FROM THE MAINE LOBSTER COUNCIL

Live lobsters need to be kept alive and fresh until they’re cooked to prevent deterioration. You can store them briefly in the fridge.

Storing Lobster in a Fridge: Ideally, live lobsters should be cooked the same day they’re delivered. However, they can be kept for one additional day when stored properly. In a fridge, keep lobsters as cold as possible in an open container such as a cardboard box. Pack them with seaweed or damp newspaper to keep them moist but not wet. Never store them on ice or in tap water, as the fresh water will kill them.
***NOTE: GML recommends that live lobsters be prepared on the day of arrival. We are not responsible for any overnight causalities.

Storing Fresh Live Mussels and/or Clams: Mussels and/or Clams must be cooked while they are still alive. They should smell like the sea. You can determine if the mussels are alive by tapping on the shell. If the shell slightly closes a little then they are good to go. Store mussels in the bottom of your refrigerator, covered with a damp cloth or wrapped in wet newspaper. They are best cooked the same day, but will keep, refrigerated at 40 degrees, for 3 to 5 days. After Cooking the Mussels and/or Clams should be open. If any do not open, please discard.

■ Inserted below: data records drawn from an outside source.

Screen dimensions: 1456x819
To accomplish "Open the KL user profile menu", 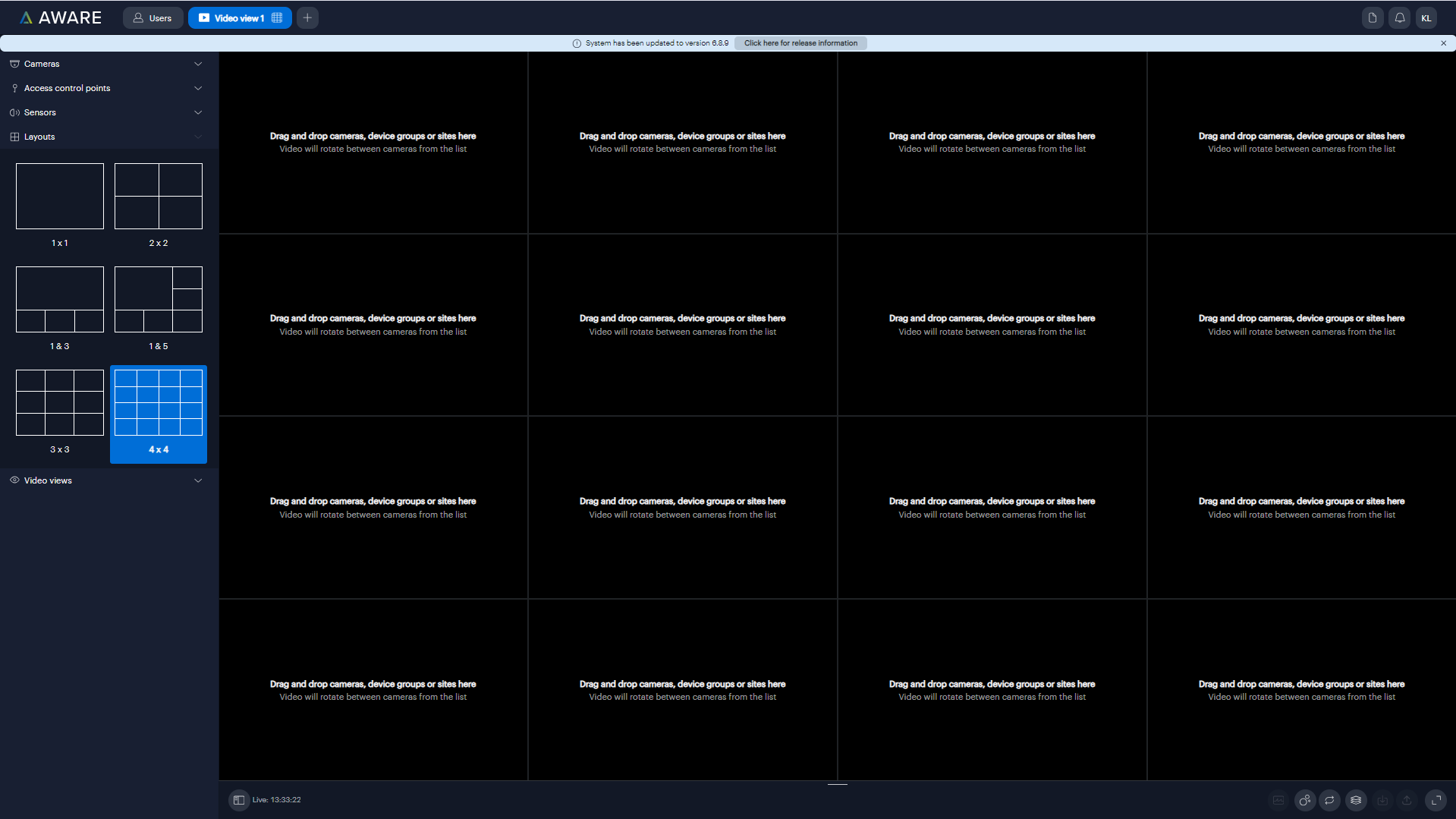I will [1426, 18].
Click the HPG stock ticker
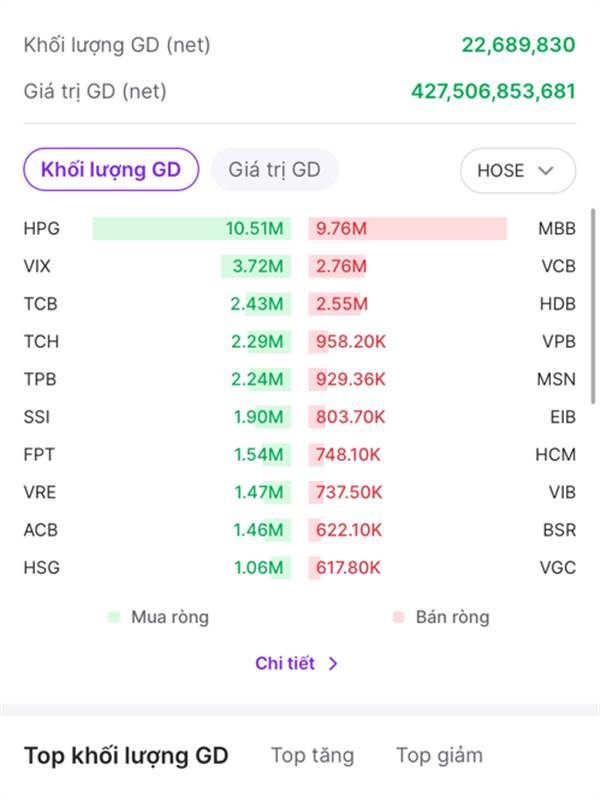 point(41,229)
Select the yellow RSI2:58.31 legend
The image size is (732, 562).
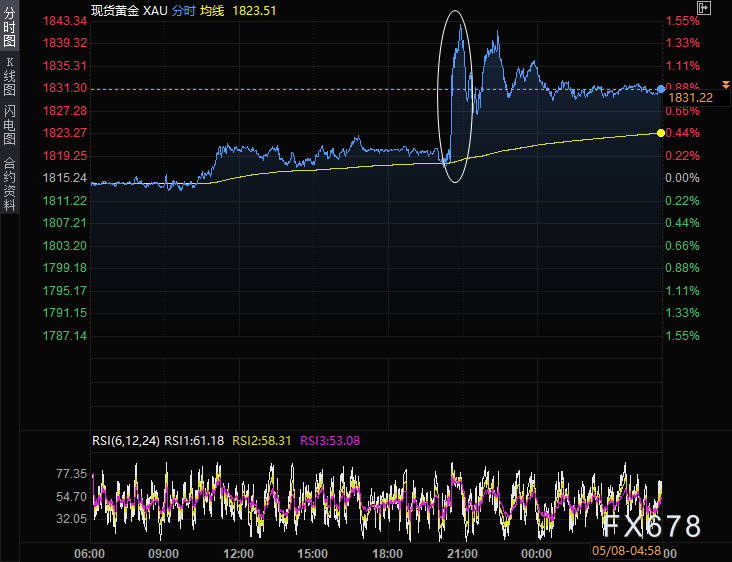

Storing Fresh Scallops: To store fresh scallops, keep them in the refrigerator until ready to use. Do not store scallops in water. Fresh scallops should not be stored in the fridge for more than two days. Ideally scallops should be cooked within one day.
Scallops freeze very well. If you are not cooking your scallops within 2 days of receiving, put them in the freezer to extend their shelf life. To freeze scallops, simply wrap them in plastic, remove as much air and put them in the coldest part of the freezer (for up to three months). To Thaw your frozen scallops, place them in your refrigerator for a day.